Alien iconWe had a forum for our final year undergraduates on Friday. This was to allow them to give feedback on what the Department is doing well, and more importantly what we, and the rest of the Uni, could do better. The coordinator will gather together the feedback and send it round – maybe I’ll do a post on it later.

But this post is inspired by chat over the post-forum drinks. Jim Al-Khalili, ‘cos he appears on tv, gets lots of emails, letters, etc from crackpots. He has printed out some of the most bizarre of these, and the students were reading them.

The emails tell about how one or more of Newton, Galileo, Einstein, etc, are wrong, and how the email writer has found the ultimate theory of everything, etc, etc. Sigh.

But crackpots are not completely without a use, as they can help us to define what good science is. A mathematical physicist called John Baez, who works at a university in California, has an absolutely excellent scoring system for scoring crackpot science. Warren Siegel also has an excellent page.

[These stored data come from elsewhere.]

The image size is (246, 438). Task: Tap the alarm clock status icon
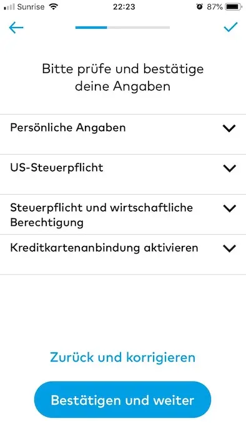tap(199, 7)
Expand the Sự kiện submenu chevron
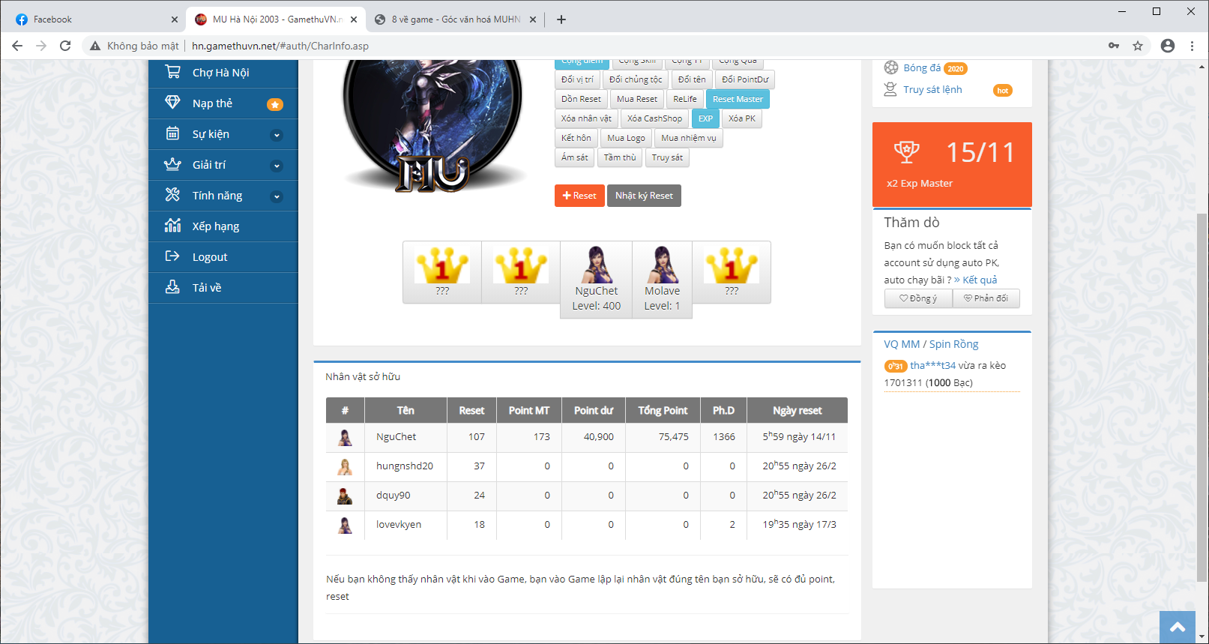Viewport: 1209px width, 644px height. (277, 135)

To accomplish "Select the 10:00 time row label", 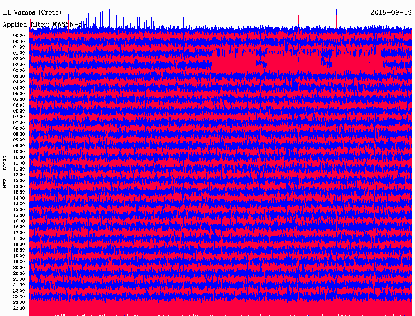I will point(19,152).
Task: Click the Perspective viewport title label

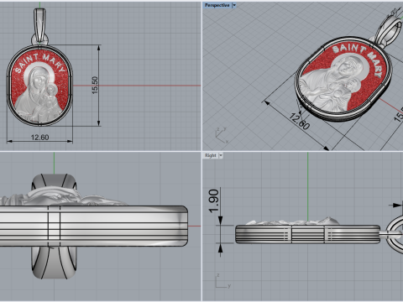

The idea of John Baez’s scoring system is simple, the email starts with an initial score of -5, but then marks are added for every non-scientific nutty statement. The larger the final score, the nuttier the email. For example, there are:

  • 3 points for every statement that is logically inconsistent.
  • 10 points for claiming that your work is on the cutting edge of a “paradigm shift”.
  • 30 points for claiming that your theories were developed by an extraterrestrial civilization (without good evidence)
  • 50 points for claiming you have a revolutionary theory but giving no concrete testable predictions.

Note that the largest penalty is for not suggesting any testable predictions. If you cannot test a theory, then it is simply not science. I also like the “(without good evidence)” bit. If you have good evidence of an extraterrestrial civilisation, we would all like to hear it, but just claiming that aliens told you is less impressive. Evidence is important in science.